— GOALS —
a: In the piece about Mayfair lunch spots and Bentleys, what is Jack Barclay on Berkeley Square said to be?
b: Pick up the Mayfair piece on lunch spots and Bentleys with a new paragraph after its final sentence.

— EXCERPTED TEXT —
When your office is in Mayfair the choice of school day eating is Hakkasan, Sexy Fish or Sofra. Hardly Hobson’s! To celebrate Hakkasan’s two decades of modern Chinese cuisine, some dim sum makes for caviar dusted fine lunching. To quote Gertrude Stein in Tender Buttons, 1914, “Single fish single fish single fish eggplant single fish sight.”
Handily placed between Sexy Fish (the restaurant) and Annabel’s (the club), Jack Barclay on Berkeley Square, Mayfair, is the world’s oldest and largest Bentley dealership. For more than a century, it has been keeping the one percent on wheels. When you’re in full throttle sports gear (our tyres and our attire) breezing along the coast, escaping the heat of the city, who cares that your automobile is averaging 19 litres per 100 kilometres (15 miles to the gallon)? Everywhere looks better from behind the wheel of a hand built Bentley Continental GT Convertible. And that includes the English Riviera when the mercury’s rising.

— MATERIAL PROVIDED —
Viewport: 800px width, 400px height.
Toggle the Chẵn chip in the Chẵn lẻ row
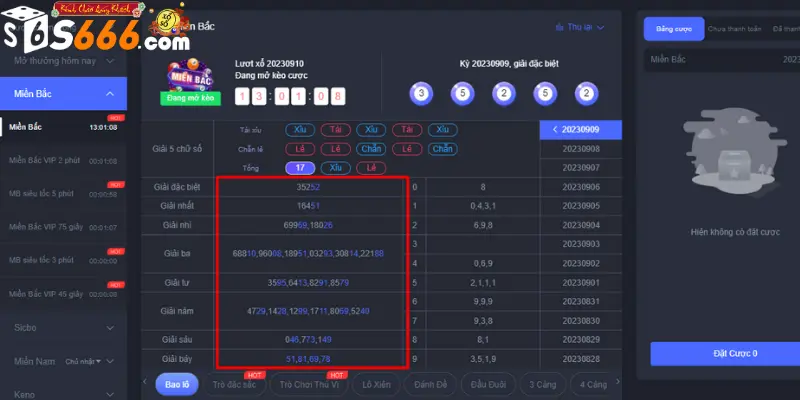pyautogui.click(x=370, y=149)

— TASK-BY-TASK ANSWERS —
a: The world's oldest and largest Bentley dealership.

b:
Writing in Edwardian Architecture, Alastair Service describes the host building and its place in the architectural lexicon: “The commission for the Port of London Authority building was won in a competition of 1912 by Edwin Cooper (1873 to 1942), who had recently started a personal practice after working in a series of partnerships. Cooper’s success in the competition of 1911 for the St Marylebone Town Hall was, however, more significant for the future. Reviewing the entries for the competition, the editor of one architectural magazine wrote, ‘We cannot help asking ourselves whether all these colossal columns, domes, towers, groups of sculpture and other imposing features are felt by their authors to be the only natural and inevitable expression of the necessities of the case.’
Such criticism of extravagant building was in harmony with general feeling at the time. And the St Marylebone Town Hall built to Cooper’s designs shows a greatly simplified use of Classicism, emphasising the volumes in Holden’s [architect Charles Holden] way, rather than creating broken Baroque outlines encrusted in sculpture. The mention of Holden’s name is no coincidence. More than anyone else, it was his work that bridged the gap between the attempts at a Free Style and the varieties of Edwardian Classicism.”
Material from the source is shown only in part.